Difficile retour de la modernité

À l’aube des années cinquante, les rares bâtiments modernes qui voient le jour doivent bien souvent affronter les réticences de l’administration et l’indignation du voisinage. Le modernisme ne finira par être admis qu’avec sa médiatisation liée à l’Expo 58.

Comme l’exprime l’architecte André Jacqmain : jusqu’en 1958, il était difficile de faire passer l’esthétique que le grand public rejetait unanimement. Après 1958, tout le monde s’y est fait. […] Tout le vocabulaire de formes nouvelles est devenu une chose acquise et a cessé de déranger (A+, n° 82, 1983).


En 1952, la commune d’Uccle refusa de laisser bâtir cette villa. Son caractère novateur était jugé néfaste à l’harmonie architecturale du quartier, dont les constructions rivalisent de passéisme. C’était sans compter le courage du commanditaire de la villa, qui a épuisé tous les recours, jusqu’à obtenir gain de cause devant le Conseil d’État.


C’est franchement laid et elle dépare tout le quartier. (Note de J. Herinckx, bourgmestre d’Uccle, 1952).

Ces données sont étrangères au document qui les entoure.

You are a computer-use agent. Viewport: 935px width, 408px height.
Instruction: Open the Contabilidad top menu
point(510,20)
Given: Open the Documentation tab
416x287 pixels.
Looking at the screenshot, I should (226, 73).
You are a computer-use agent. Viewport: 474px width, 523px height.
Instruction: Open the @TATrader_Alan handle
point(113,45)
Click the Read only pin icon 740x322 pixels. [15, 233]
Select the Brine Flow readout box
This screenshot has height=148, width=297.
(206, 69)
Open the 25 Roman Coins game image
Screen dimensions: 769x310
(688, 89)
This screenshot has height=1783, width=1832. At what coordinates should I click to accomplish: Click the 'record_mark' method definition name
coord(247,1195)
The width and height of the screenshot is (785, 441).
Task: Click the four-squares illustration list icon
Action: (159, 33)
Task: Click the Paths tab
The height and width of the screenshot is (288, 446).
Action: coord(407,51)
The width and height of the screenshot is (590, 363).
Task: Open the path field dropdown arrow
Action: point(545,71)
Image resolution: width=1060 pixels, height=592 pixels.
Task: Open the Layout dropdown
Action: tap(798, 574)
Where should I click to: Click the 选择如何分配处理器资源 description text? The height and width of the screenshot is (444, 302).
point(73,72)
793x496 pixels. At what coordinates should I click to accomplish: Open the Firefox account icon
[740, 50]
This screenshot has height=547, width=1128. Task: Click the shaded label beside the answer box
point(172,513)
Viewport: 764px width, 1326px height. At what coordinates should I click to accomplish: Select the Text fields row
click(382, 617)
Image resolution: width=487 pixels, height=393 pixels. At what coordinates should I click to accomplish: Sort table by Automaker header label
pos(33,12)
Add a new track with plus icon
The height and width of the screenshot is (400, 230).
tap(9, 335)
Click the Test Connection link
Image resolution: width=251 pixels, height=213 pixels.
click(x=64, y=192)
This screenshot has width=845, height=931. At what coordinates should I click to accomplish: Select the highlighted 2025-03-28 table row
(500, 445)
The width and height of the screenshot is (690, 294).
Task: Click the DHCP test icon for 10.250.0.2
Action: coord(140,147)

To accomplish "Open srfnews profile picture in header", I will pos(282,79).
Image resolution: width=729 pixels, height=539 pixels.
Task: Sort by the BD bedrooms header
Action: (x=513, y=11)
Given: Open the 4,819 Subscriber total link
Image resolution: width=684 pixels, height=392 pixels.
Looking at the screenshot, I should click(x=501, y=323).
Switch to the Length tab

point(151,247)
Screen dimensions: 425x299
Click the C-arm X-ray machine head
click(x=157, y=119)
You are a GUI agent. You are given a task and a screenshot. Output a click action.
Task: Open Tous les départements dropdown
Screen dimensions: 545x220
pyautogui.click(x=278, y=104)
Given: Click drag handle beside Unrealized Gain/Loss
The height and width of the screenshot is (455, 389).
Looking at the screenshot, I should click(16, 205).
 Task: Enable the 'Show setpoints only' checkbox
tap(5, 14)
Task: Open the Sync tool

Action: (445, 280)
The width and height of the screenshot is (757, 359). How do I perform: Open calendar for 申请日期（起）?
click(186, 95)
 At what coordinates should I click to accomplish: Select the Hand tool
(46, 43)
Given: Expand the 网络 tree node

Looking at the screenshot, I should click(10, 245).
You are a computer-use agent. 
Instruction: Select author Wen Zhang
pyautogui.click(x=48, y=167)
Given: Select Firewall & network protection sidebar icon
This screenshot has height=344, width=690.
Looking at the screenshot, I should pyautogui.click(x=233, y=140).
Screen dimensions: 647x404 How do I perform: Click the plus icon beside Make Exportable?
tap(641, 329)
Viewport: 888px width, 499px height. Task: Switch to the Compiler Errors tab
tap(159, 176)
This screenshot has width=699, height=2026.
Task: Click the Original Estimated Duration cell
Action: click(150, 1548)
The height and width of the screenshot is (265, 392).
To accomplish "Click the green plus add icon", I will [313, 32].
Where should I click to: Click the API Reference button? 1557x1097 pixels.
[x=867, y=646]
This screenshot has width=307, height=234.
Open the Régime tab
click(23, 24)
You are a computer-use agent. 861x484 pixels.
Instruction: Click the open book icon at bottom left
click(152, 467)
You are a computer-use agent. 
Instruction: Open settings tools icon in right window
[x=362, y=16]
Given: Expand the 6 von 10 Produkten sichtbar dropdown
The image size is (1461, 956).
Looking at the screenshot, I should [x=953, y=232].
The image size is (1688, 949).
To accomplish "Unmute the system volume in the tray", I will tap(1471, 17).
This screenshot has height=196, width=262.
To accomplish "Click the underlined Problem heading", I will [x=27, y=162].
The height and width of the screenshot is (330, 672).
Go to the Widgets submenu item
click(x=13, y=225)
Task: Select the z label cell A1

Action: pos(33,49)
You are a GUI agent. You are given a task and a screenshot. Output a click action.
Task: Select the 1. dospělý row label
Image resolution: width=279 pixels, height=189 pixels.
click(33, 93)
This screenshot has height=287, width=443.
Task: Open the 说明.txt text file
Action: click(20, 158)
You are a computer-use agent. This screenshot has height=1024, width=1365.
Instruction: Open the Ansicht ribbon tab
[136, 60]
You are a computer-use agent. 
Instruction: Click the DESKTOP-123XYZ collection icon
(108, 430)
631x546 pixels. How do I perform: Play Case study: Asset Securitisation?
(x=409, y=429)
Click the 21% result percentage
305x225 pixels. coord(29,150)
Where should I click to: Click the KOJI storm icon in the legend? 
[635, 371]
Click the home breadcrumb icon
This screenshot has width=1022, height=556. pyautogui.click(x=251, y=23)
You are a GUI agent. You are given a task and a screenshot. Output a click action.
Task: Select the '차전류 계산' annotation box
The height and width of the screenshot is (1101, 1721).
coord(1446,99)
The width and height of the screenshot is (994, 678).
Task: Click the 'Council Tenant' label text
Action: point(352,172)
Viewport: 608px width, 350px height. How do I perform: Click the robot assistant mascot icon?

Qui songerait aujourd’hui à contester les mérites de la villa Everaert, chef-d’œuvre de l’architecte Jacques Dupuis ? En 1951, pourtant, son permis de bâtir fut obtenu de dure lutte.

Outrés par sa façade chaotique, qui ressemble à celle d’un hangar ou même d’une fabrique, les fonctionnaires communaux écrivirent de longues notes pour saborder le projet : l’architecte semble avoir une prédilection pour les choses en instance d’équilibre, ou qui sont placées tout de guingois. L’administration communale a […] le droit et même le devoir de conserver à la voie publique un aspect qui ne choque pas la vue par une architecture outrancière ou de mauvais goût.